SERVICE_ACCOUNT = 'xxxxxx#developer.gserviceaccount.com'
KEY = "/usr/local/xxxxxxxx"
query = create_query(NUMBER_OF_DAYS)
# Authenticate
client = authenticate_SERVICE_ACCOUNT(SERVICE_ACCOUNT, KEY)
# Get query results
results = runSyncQuery (client, PROJECT_ID, query, timeout=0)
#pdb.set_trace();
# Write results to csv without header
ordered_fieldnames = OrderedDict([('f_split',None),('m_members',None),('f_day',None),('visitors',None),('purchasers',None),('demand',None), ('dmd_per_mem',None),('visitors_per_mem',None),('purchasers_per_visitor',None),('dmd_per_purchaser',None)])
writeToCsv(results, FILE_NAME, ordered_fieldnames, False)
# Backup current data
backupfilename = "data_bk-" + time.strftime("%y-%m-%d") + ".csv"
call(['cp','../data/data.csv',backupfilename])
# Concatenate new results to data
with open("../data/data.csv", "ab") as outfile:
with open("results.csv","rb") as infile:
line = infile.read()
outfile.write(line)
You mention that these come from aggregate sums of floating point data. As Felipe mentioned, floating point is awkward; it violates some of the mathematical identities that we tend to assume.
In this case, the associative property is the one that bites us. That is, usually (A+B)+C == A+(B+C). However, in floating point math, this isn't the case.
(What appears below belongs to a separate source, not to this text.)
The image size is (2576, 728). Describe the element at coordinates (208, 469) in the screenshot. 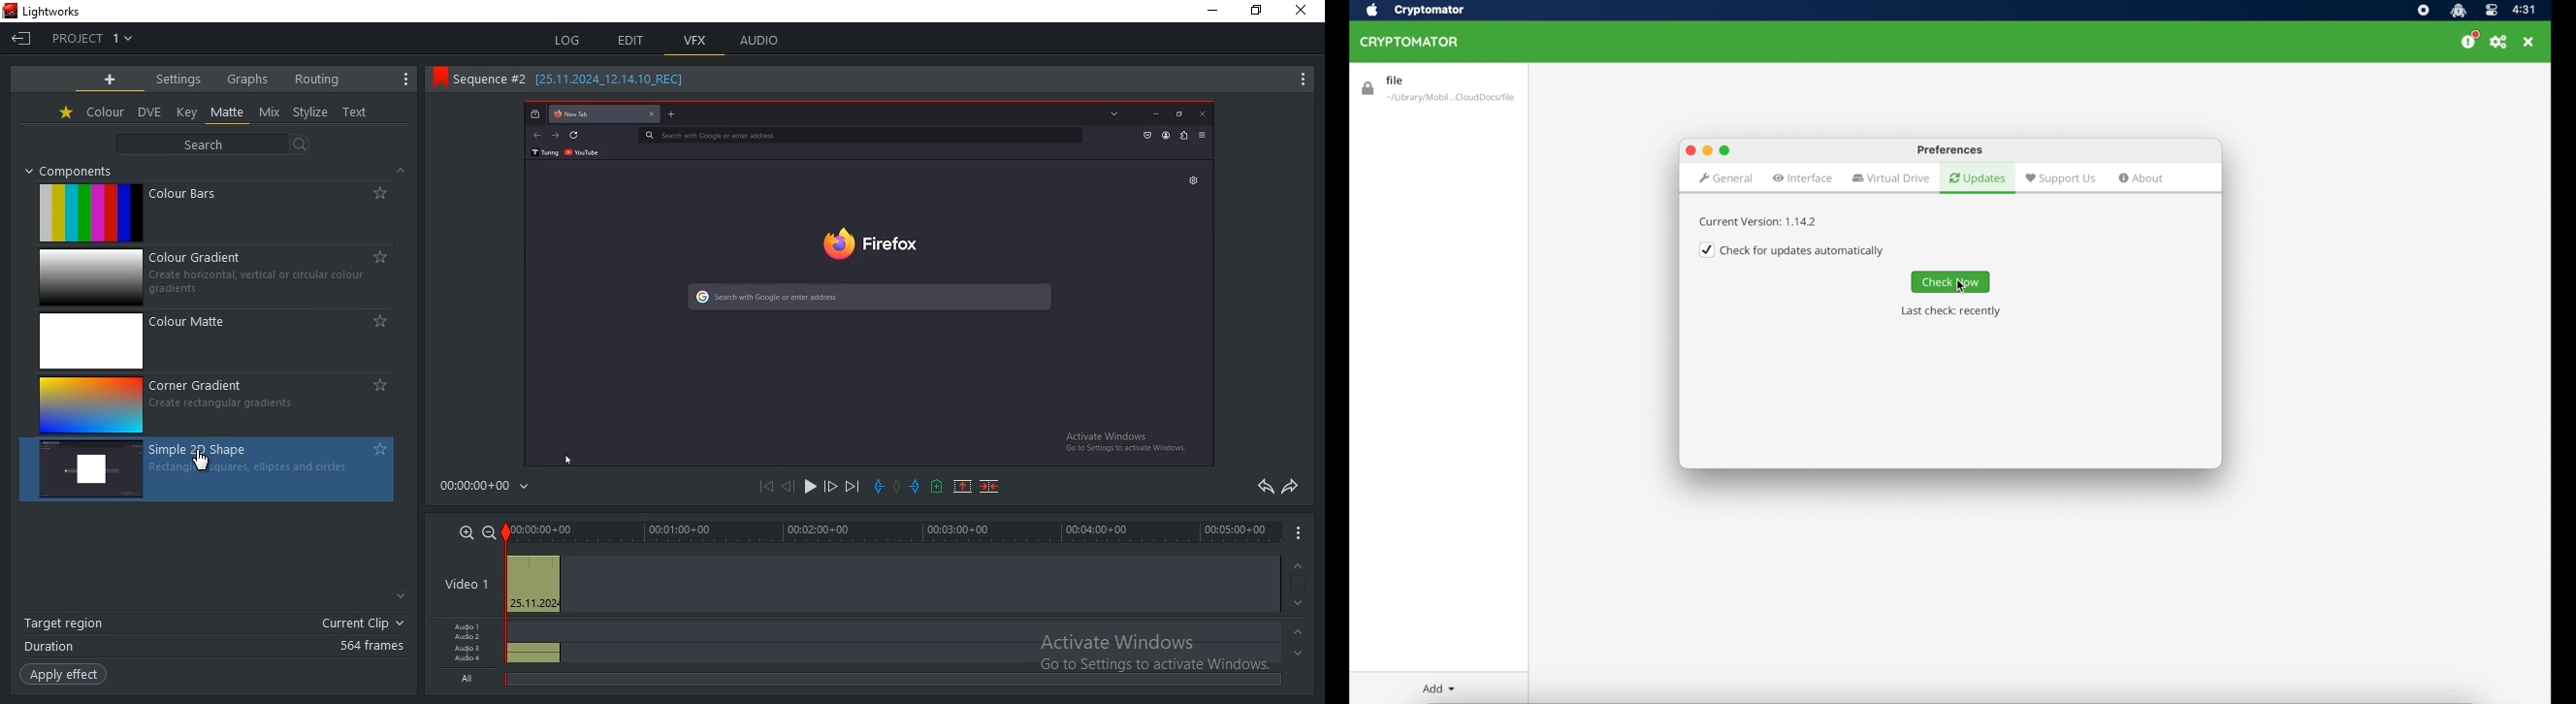

I see `simple 2d shape` at that location.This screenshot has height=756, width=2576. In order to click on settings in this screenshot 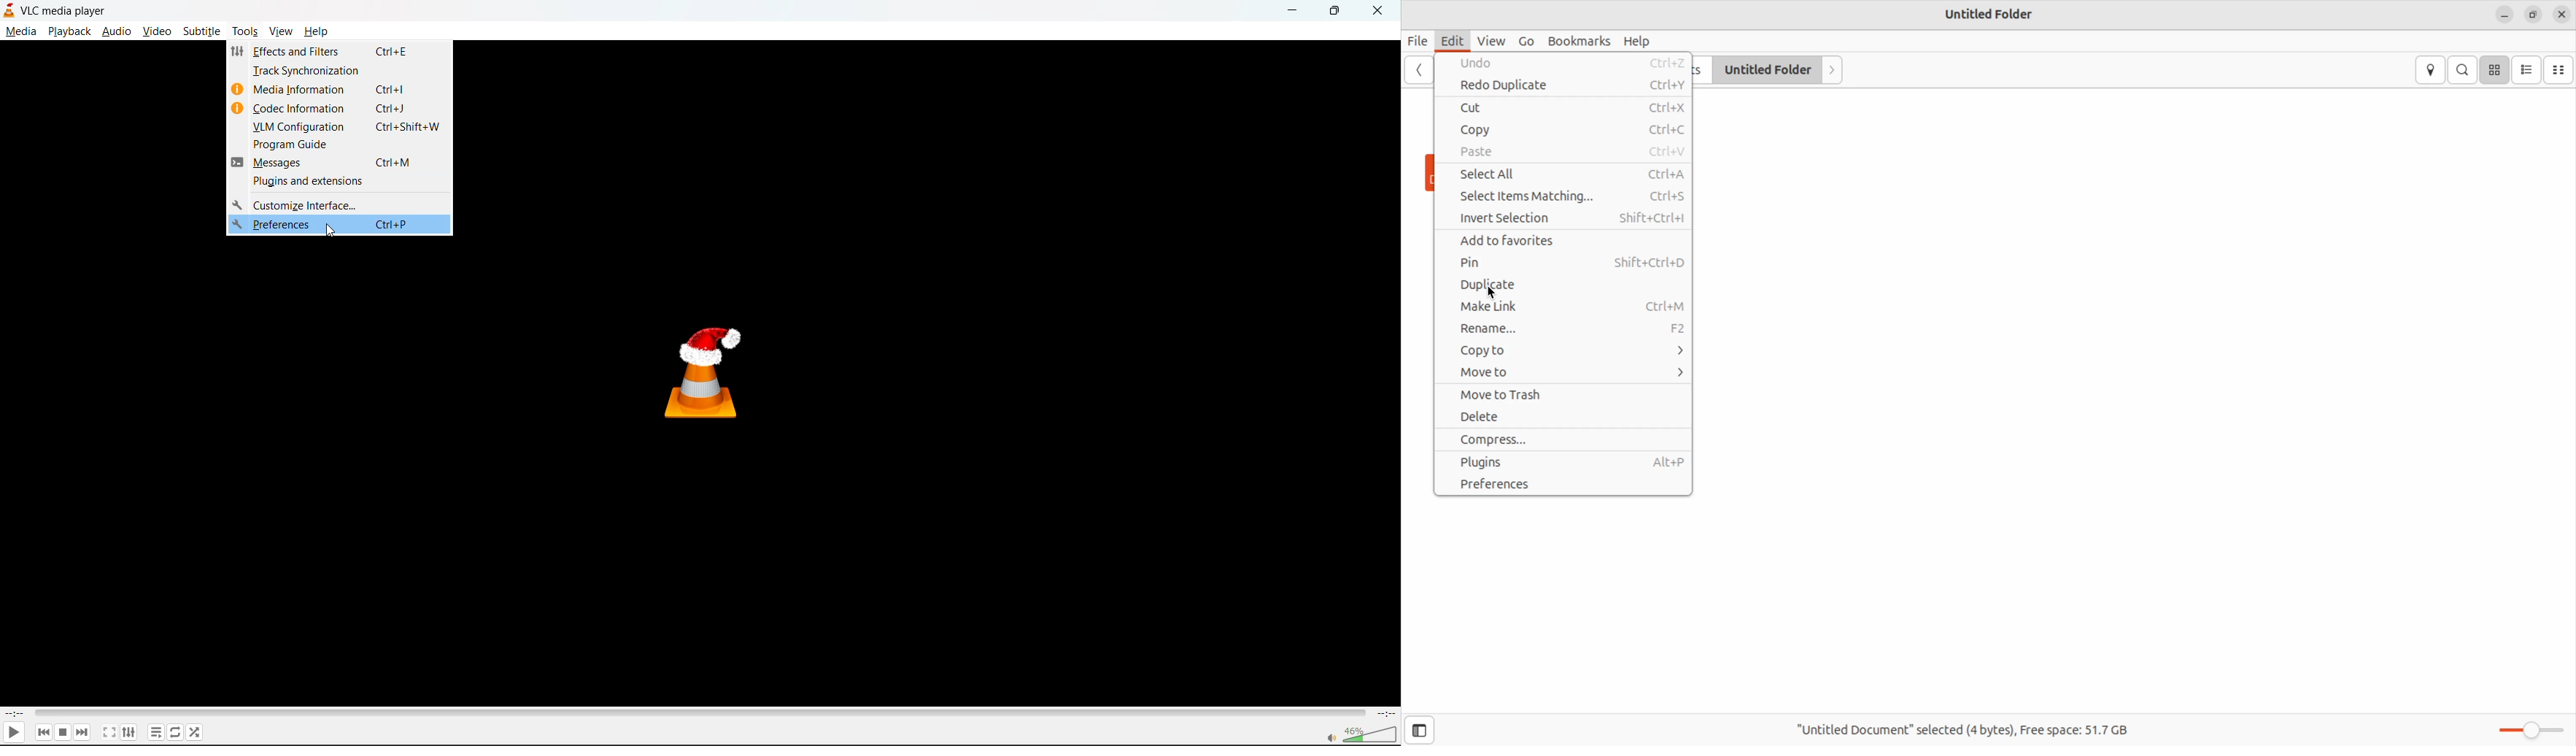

Each operation is an approximation; you can see this better if you wrap with an 'approx' function: approx(approx(A+B) + C) is clearly different from approx(A + approx(B+C)).
If you think about how bigquery computes aggregates, it builds an execution tree, and computes the value to be aggregated at the leaves of the tree. As those answers are ready, they're passed back up to the higher levels of the tree and aggregated (let's say they're added). The "when they're ready" part makes it non-deterministic.
A node may get results back in the order A,B,C the first time and C,A, B the second time. This means that the order of distribution will change, since you'll get approx(approx(A + B) + C) the first time and approx(approx(C, A) + B) the second time. Note that since we're dealing with ordering, it may look like the commutative property is the problematic one, but it isn't; A+B in floating math is the same as B+A. The problem is really that you're adding partial results, which aren't associative.
Floating point math has all sorts of nasty properties and should usually be avoided if you rely on precision.
Assume floating point is non-deterministic:
https://randomascii.wordpress.com/2013/07/16/floating-point-determinism/
“the IEEE standard does not guarantee that the same program will
deliver identical results on all conforming systems.”